Police then delayed the internal affairs investigation so long - potentially beyond the one-year statute of limitations outlined in the Law Enforcement Officers' Bill of Rights - that a judge granted the detective the right to depose high-ranking police officials and prosecutors in an effort to avoid any form of punishment.
Before submitting to attorneys' questions about sensitive internal affairs procedures, police negotiated a deal and dropped the most serious charges of deception. They suspended Hagee without pay for 10 days and transferred him from the organized crime division.
But internal charging documents allege that the detective fabricated a story about the dispute and redirected responding officers to chase a fictitious suspect.
According to court records, Hagee told investigators that the woman's boyfriend, who also was a police officer, was the one banging on her door trying to get inside and not him. Hagee told police that the other man had run down the stairwell.
At the time, Hagee was a member of an elite federal team investigating drug trafficking and had 100 cases pending in Circuit Court.
In the deposition, Krehely says that he rarely - if ever - conducts investigations independent of the Police Department's internal affairs division, and that when he does, he notifies police of the actions he plans to take, including the identities of people he plans to interview.
He said he does not attend regular meetings of internal affairs investigators or share what he knows with rank-and-file prosecutors because he fears the information will be leaked.
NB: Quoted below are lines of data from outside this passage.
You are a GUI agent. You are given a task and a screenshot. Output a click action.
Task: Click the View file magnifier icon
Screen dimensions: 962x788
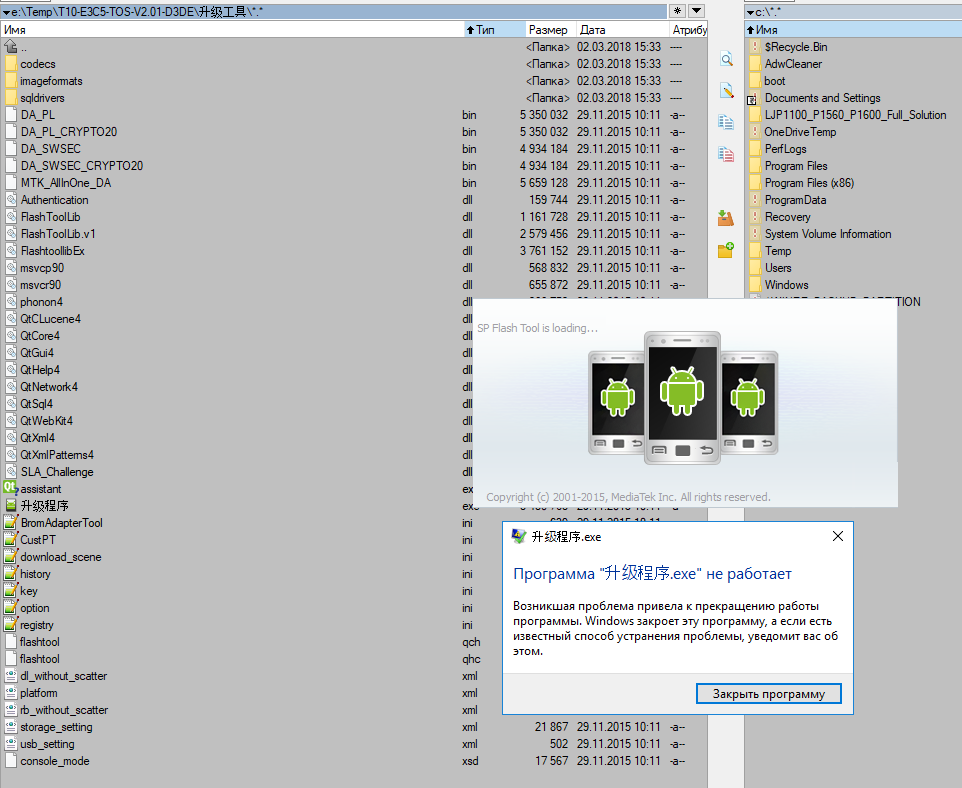coord(727,60)
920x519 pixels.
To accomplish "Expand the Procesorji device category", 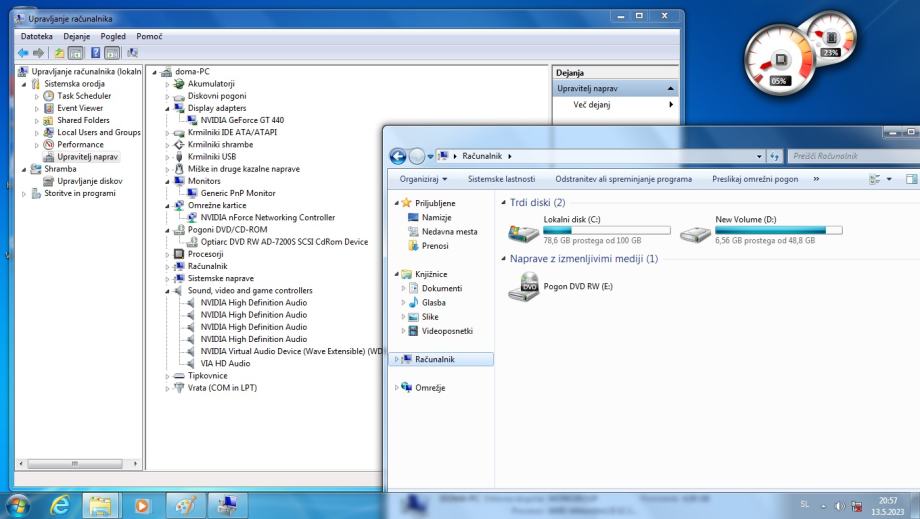I will [x=168, y=254].
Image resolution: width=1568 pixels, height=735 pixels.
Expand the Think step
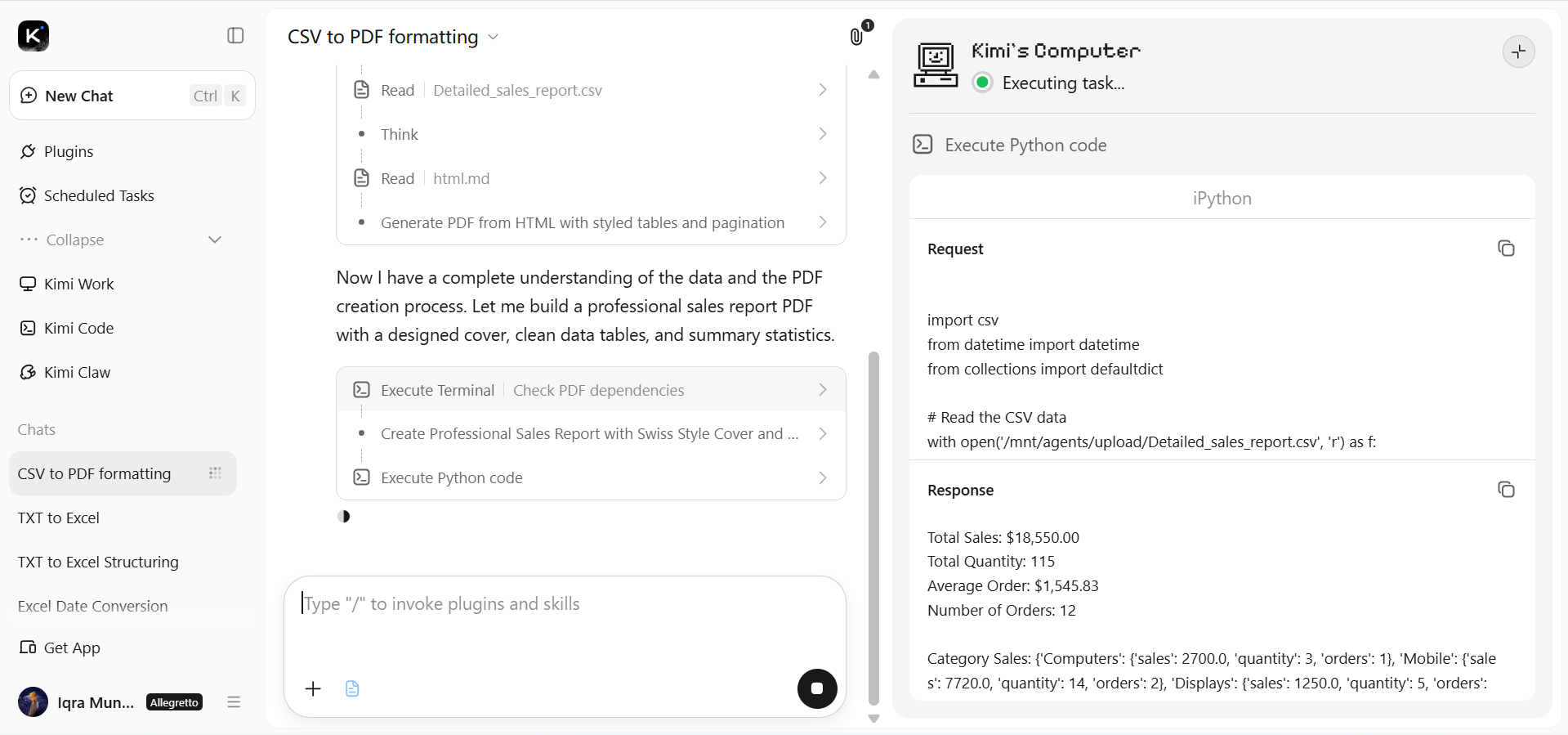click(592, 134)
He also said that he has an office of two - himself and an investigator - and handles about 100 allegations of police misconduct a year.
"All I can say is, I maintain as little information in my databases, any of them, as I can because I do not want it to get out that Tom Krehely has all the information that the Police Department has so that I'm not the first person that gets a subpoena from attorneys, so," he said in the deposition. Fischer declined to comment, as did one of Hagee's attorneys in the police internal matter, Michael E. Davey.
Sterling Clifford, a spokesman for city police and the mayor, declined to comment, citing a federal lawsuit. Hagee, who is white, is alleging that his punishment after the domestic dispute was discriminatory because black and female officers who commit similar infractions are treated less harshly.